EXERCISE DESCRIPTION: Taking the line that contains "Task: Select the ABC Text tool" as the first, copy exactly every line through the last line of the records, and nothing else.

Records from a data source
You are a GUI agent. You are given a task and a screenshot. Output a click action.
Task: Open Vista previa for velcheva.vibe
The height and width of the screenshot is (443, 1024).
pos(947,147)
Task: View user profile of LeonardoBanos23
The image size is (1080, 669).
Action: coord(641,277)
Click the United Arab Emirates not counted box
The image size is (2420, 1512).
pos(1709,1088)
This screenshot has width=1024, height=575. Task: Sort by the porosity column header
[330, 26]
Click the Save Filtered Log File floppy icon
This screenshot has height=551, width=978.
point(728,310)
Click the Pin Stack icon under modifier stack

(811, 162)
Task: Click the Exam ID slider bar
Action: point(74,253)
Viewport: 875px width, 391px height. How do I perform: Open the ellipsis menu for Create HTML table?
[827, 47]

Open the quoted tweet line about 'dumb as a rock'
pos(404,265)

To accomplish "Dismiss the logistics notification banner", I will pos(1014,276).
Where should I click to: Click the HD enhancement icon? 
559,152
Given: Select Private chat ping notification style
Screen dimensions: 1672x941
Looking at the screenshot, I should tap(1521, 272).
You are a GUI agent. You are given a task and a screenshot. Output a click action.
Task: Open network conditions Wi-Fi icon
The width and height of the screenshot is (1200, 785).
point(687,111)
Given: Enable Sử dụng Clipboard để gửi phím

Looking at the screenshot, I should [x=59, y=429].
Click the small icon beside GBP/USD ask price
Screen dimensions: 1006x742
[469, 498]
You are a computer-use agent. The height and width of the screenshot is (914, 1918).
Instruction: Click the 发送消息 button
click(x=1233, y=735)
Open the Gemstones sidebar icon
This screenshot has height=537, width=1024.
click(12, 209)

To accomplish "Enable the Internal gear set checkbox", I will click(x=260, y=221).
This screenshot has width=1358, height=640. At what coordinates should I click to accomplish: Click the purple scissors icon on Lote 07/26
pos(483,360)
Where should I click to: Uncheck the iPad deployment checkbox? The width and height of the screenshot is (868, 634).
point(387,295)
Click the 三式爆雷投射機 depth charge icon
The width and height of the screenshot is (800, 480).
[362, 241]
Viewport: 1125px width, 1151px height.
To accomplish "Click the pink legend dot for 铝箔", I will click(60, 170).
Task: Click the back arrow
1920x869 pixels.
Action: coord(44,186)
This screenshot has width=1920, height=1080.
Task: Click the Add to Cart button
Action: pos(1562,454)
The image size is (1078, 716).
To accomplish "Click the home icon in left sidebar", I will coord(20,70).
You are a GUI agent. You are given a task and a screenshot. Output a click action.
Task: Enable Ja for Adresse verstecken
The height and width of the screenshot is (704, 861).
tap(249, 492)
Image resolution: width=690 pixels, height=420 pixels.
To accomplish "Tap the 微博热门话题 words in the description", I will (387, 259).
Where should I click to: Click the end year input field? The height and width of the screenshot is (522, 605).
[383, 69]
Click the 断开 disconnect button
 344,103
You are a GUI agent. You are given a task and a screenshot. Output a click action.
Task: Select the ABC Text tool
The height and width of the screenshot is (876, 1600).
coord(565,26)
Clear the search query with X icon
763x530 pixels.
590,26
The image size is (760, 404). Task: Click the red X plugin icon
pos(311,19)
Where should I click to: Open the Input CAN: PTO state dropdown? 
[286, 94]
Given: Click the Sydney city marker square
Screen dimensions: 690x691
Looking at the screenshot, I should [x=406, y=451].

RESULT OF THE EXERCISE:
Task: Select the ABC Text tool
The height and width of the screenshot is (876, 1600).
coord(565,26)
Clear the search query with X icon
763x530 pixels.
590,26
The image size is (760, 404). Task: Click the red X plugin icon
pos(311,19)
Where should I click to: Open the Input CAN: PTO state dropdown? 
[286, 94]
Given: Click the Sydney city marker square
Screen dimensions: 690x691
Looking at the screenshot, I should [x=406, y=451].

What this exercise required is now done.